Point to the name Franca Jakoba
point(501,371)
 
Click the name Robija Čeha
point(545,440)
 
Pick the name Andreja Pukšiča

□ □ □ □ □ □ □

--- What is expected ---
Reproduce all of the items above, swapping each "the name" for "the label" and keeping everything else unchanged.

--- Result of the task ---
Point to the label Franca Jakoba
point(501,371)
 
Click the label Robija Čeha
point(545,440)
 
Pick the label Andreja Pukšiča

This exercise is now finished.